В таком случае что делать, если творчество разрешено, но сделано все для того, чтобы никто не мог его увидеть? Публично бороться с таким положением дел, протестовать, привлекать к себе внимание? Все это, несомненно, относится к типичной современной стратегии. Но не к той, которую практикует Кабаков.

В то же время, в отличие от большинства других художников, он не считает возможным в особых современных условиях узаконивать и прославлять искусство исключительно личного характера как открытое проявление личных чувств, едва ли не религиозных. Вместо того чтобы пытаться навязать свое искусство обществу или придать ему высшую, идеологическую обоснованность, Кабаков решил со всех ее граней показать драму падения за пределами рая культурной памяти. Он не устает показывать образ упадка, развала, исторического забвения, суетности любого индивидуального творческого усилия. И каждый раз этот образ, который демонстрирует упадок искусства, в свою очередь сам рассматривается как проявление творчества. Также как он не может претендовать на окончательную победу над историей, ни один художник не может потерпеть полный исторический провал: этот провал сам по себе всегда может быть расценен как его индивидуальное творчество.

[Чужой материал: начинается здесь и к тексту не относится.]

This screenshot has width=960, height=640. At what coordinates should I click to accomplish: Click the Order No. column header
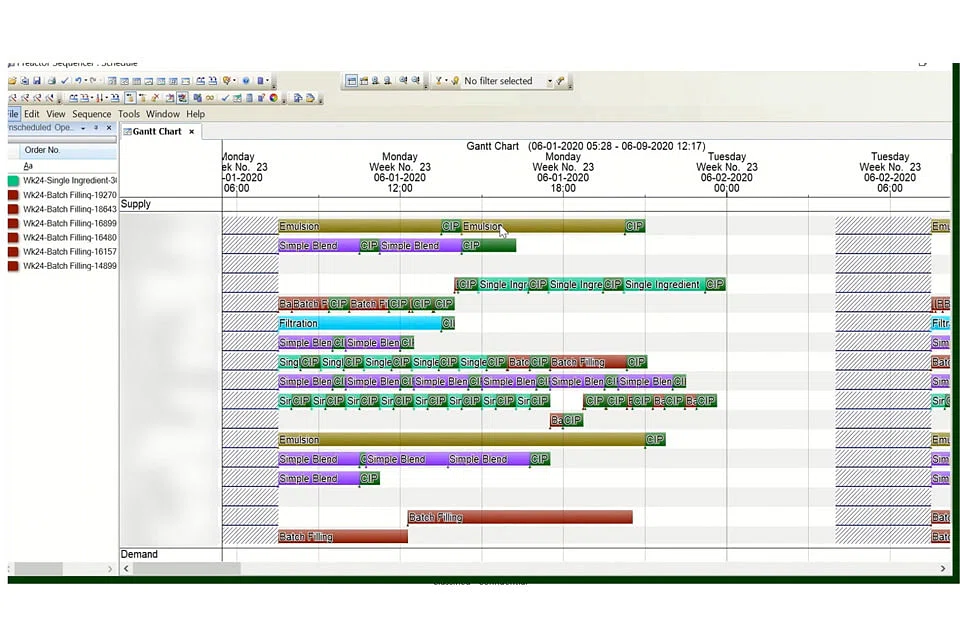[x=43, y=150]
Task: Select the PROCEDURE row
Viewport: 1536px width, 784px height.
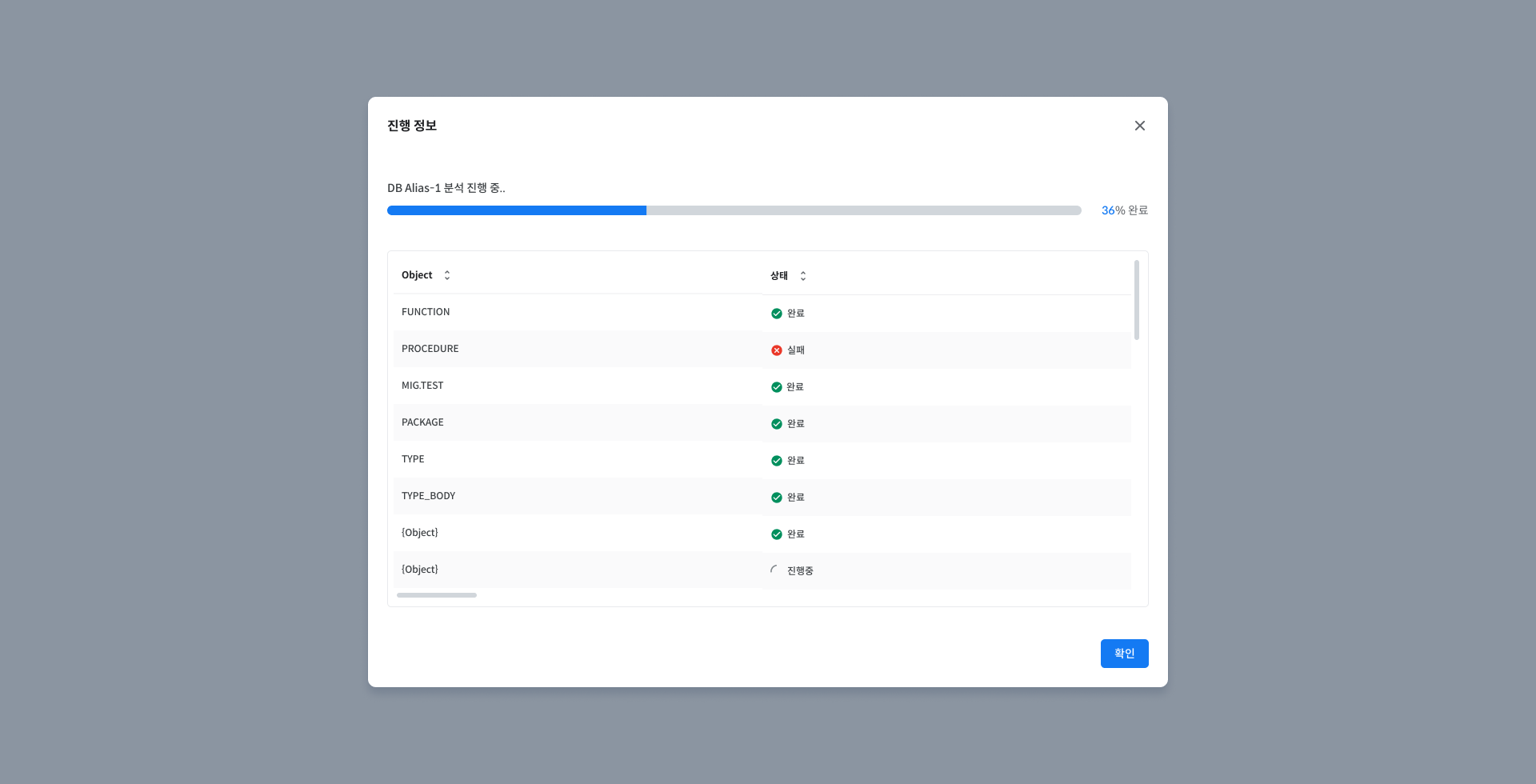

Постоянно изображая свой собственный исторический неуспех, Кабаков совершает ритуал почти магического заклинания, способного открыть глаза зрителя на эстетическое очарование, сопутствующее всякому такого рода провалу.

Первый раз данную стратегию Кабаков последовательно раскрывает в своей серии из десяти альбомов под названием Десять персонажей (1972-1975)1. Каждый из альбомов словесно и изобразительно рассказывает историю художника, жившего вне общества, творчество которого не было ни понято, ни признано, ни сохранено.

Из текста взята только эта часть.